→ **DIRECTIONS**
Reproduce the items word for word, starting with the line containing "Task: Select the" and ending with the line containing "(x=72, y=7)", with both of those lines included. Leave the pictures out of your answer.

→ **RECORDS SHOWN**

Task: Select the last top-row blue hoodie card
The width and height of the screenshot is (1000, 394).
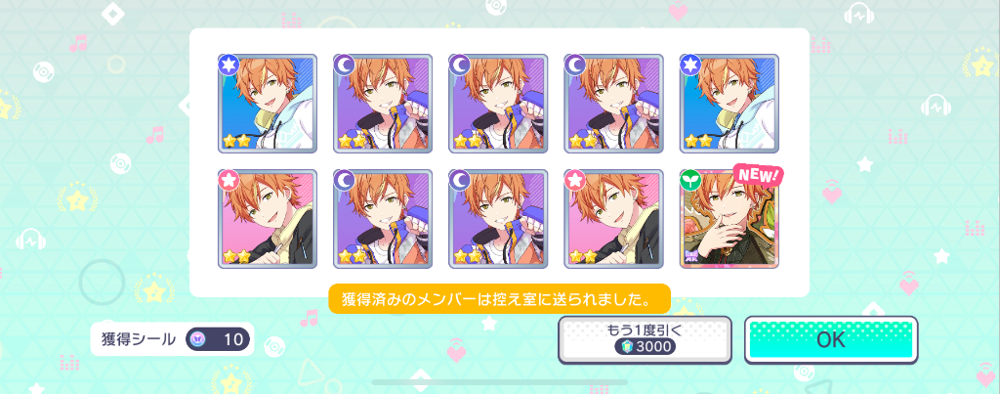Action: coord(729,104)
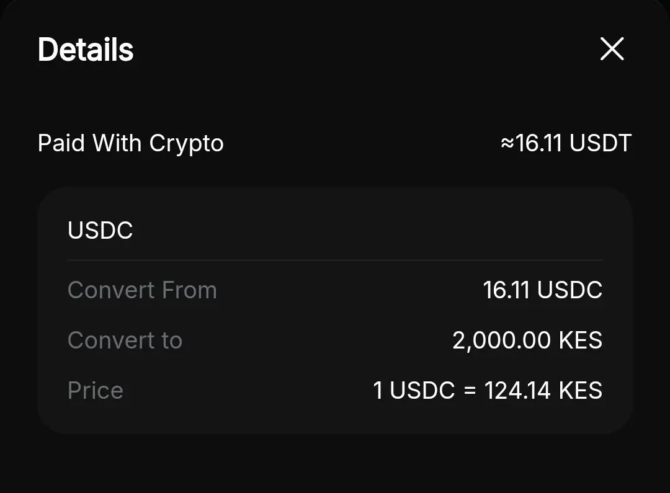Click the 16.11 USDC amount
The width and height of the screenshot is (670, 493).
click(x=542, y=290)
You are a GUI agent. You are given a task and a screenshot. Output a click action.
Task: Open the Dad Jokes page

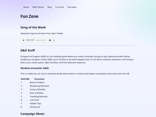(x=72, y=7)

---

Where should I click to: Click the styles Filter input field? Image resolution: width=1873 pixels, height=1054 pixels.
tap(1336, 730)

→ **COMPLETED EXERCISE**
Task: Select the last top-row blue hoodie card
The width and height of the screenshot is (1000, 394).
Action: coord(729,104)
Click the 16.11 USDC amount
The width and height of the screenshot is (670, 493).
click(x=542, y=290)
You are a GUI agent. You are given a task and a screenshot. Output a click action.
Task: Open the Dad Jokes page

(x=72, y=7)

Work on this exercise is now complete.